Contrarily, apart from the viruses with epidemic potential (SARS-CoV, influenza, RSV) combinations of all other possible pathogens in a patient were not associated with longer hospitalization, more frequent oxygen demand (features that seem to be important for RTIs), or increased values of inflammatory markers of the affected children compared to children or adolescents with a detection of only one of the combination’s pathogens. Hence, we did not find any unfavorable severity features among patients with simultaneous colonization/infection with these pathogens at the same time.
The number of different combinations of pathogens in multiplex PCR can be calculated based on the binomial coefficient n over k, where n is the number of pathogens detectable in the test and k is the number of truly positive findings in one patient. According to these calculations, the simultaneous detection of two different pathogens from our multiplex PCR can lead to 190 different combination, and the detection of three different pathogens can lead to 1140, meaning the rate of single-bedroom isolation of patients with more than one pathogen will be close to 100%. It is obvious that the availability of a single bed for every patient in seasons with a high incidence of respiratory infections is barely impossible.
In contrast, a longer hospital stay was observed in children with negative PCR tests. A possible explanation seems to be bacterial upper or lower respiratory infections (e.g., streptococcal pharyngitis, pneumococcal, or legionella pneumonia), which cannot be detected with our PCR tests and are often associated with a more severe course. Confounding conditions such as the existence of another admission indication (e.g., infection of unknown origin to rule out a respiratory infection, patients with underlying diseases who receive screening PCR) and the conducting of PCR in inpatients with a long hospital stay like premature babies as a part of hygiene-based screening in order to prevent nosocomial outbreaks could also be a reason for the longer hospital stay of inpatients with negative PCR results.

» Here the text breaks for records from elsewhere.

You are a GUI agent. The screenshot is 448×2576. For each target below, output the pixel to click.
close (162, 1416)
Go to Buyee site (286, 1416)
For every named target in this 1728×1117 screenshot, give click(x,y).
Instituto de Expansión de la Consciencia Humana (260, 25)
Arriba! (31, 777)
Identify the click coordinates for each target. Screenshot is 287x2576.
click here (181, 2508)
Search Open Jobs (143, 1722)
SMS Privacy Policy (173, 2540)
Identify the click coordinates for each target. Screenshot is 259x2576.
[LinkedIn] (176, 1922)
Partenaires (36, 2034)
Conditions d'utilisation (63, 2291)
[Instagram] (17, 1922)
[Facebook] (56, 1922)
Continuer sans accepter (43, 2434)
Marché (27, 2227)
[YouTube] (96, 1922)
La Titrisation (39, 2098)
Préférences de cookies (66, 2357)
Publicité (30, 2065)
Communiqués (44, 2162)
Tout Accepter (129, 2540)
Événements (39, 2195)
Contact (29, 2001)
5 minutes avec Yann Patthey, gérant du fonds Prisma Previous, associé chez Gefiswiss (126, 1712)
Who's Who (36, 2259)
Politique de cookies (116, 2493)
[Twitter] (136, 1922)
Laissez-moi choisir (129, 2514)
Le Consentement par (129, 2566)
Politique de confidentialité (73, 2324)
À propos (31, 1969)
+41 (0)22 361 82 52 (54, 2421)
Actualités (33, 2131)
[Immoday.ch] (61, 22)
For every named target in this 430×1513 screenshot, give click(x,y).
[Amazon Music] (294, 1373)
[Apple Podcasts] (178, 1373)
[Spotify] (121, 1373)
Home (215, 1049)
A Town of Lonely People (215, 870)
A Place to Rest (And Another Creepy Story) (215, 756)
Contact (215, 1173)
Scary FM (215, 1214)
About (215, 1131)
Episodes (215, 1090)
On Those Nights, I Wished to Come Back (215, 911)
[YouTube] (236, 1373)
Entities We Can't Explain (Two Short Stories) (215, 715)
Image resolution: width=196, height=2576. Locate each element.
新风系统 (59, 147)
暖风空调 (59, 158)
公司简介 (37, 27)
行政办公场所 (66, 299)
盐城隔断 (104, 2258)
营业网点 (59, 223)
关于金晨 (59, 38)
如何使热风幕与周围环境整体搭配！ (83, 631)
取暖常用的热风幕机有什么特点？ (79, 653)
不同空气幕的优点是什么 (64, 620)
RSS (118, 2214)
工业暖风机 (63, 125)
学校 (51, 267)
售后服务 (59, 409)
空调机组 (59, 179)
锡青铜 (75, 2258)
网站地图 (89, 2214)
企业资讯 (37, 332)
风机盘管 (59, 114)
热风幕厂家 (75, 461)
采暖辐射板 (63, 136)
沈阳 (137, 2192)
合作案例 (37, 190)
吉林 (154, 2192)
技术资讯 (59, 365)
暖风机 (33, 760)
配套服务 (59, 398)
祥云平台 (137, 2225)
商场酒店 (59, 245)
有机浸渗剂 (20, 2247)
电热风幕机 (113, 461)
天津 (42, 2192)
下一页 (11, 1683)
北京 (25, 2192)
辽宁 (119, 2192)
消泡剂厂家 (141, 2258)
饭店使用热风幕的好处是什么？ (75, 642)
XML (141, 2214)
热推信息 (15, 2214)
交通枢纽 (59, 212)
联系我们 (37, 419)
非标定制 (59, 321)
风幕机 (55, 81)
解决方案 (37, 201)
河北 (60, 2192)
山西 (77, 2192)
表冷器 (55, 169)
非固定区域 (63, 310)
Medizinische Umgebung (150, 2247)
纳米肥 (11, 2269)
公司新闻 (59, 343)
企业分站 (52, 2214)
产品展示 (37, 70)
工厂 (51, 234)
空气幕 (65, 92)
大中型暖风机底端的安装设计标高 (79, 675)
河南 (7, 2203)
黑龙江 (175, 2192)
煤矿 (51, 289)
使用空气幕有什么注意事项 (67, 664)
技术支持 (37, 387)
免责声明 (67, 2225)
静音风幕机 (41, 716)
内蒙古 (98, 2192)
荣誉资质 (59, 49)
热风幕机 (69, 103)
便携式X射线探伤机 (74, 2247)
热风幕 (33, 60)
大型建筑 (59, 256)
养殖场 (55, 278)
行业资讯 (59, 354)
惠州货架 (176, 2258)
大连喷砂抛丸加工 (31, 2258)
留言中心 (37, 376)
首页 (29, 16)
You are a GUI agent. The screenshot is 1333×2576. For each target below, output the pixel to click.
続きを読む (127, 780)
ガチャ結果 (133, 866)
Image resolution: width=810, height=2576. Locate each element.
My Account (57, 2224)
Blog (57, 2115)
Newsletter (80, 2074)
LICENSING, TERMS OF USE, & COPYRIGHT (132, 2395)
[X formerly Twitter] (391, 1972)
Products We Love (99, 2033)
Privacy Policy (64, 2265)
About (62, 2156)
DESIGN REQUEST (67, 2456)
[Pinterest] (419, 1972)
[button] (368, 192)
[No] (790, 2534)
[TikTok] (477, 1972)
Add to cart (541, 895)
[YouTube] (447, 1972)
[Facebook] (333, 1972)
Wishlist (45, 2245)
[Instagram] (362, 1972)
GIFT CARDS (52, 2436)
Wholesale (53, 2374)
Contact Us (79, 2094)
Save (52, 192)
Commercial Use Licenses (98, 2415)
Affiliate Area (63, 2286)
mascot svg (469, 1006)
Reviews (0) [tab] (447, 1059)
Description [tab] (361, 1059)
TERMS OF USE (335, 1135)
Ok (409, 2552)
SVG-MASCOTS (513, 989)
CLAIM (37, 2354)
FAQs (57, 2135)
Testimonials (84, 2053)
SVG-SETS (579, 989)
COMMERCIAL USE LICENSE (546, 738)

Finally, the uncertainty of healthcare professionals who treat children with negative PCR tests could lead to a longer hospital stay for further diagnostics, since these patients often have no established diagnosis.
Moreover, it should be highlighted that the presence of comorbidities, especially chronic lung diseases such as bronchopulmonary dysplasia (BPD) or bronchial asthma, appears to be a risk factor associated with more severe outcomes of RTIs [28]. Since the existence of oxygen demand has been significantly associated with longer hospital stays, oxygen supply could be used as a severity predictor of inpatient stay, because a longer average stay duration is observed in such patients. Thus, isolation measures in this group could be meaningful, as co-infection may be associated with more severe clinical consequences.
The different control periods of each parameter and the application of two PCR tests with different detection spectra could be referred to as a limitation of this study. The group of children with comorbidities consisted of cases with heterogeneous chronic disorders, and there were no patients with oncological or cardiac diseases, as our children’s hospital does not treat these patients on a regular basis. Furthermore, potential biases in testing frequency (as the viruses detected via quadruple PCR can be more frequently observed) or in the severity course and the treatment of different pathogen groups (since the swab result is known to the healthcare professionals) could also have occurred.
All information was collected after the discharge of the patients so that their treatment strategies could be completely independent of our retrospective analysis.
Preventive measures can play a very important role in the control of RTIs when they are applied on time [29]. Well-known and studied measures, such as proper handwashing or wearing of a face mask, have been reported to provide a more advantageous effect in reducing or avoiding cross-infection in hospitals [29,30]. It is obvious that more studies on RTIs in childhood need to be conducted to gather knowledge and experience.

5. Conclusions

As every clinical outcome can be based on the effective organization and administration of the health care unit, it seems to be important to acquire accurate epidemiological and severity indexes to efficiently manage every case of hospital overwhelm [31].
As the detection of more than one virus (or bacteria), excluding RSV, influenza virus, and SARS-CoV-2, has not been shown to be associated with a worsened outcome in our pediatric wards, it can be suggested that strict patient isolation is not necessary for every single pathogen. This is an important result of this study, especially in periods of seasonal RTI when pediatric hospitals are overwhelmed and single rooms are scarce [32,33]. However, strict patient isolation could be useful in children with potentially more severe outcomes due to existing comorbidities and in viruses with a high epidemic potential (RSV, influenza virus, and SARS-CoV-2).

Author Contributions

Conceptualization, P.S. and T.R.; methodology, P.S.; software, P.S.; validation P.S., T.B. and T.R., formal analysis, P.S.; investigation, P.S.; resources, P.S.; data curation, P.S.; writing—original draft preparation, P.S. and H.W. writing—review and editing, P.S.; supervision, T.B. and T.R.; project administration, P.S. All authors have read and agreed to the published version of the manuscript.

Funding

The authors declare that no funds, grants, or other support was received during the preparation of this manuscript.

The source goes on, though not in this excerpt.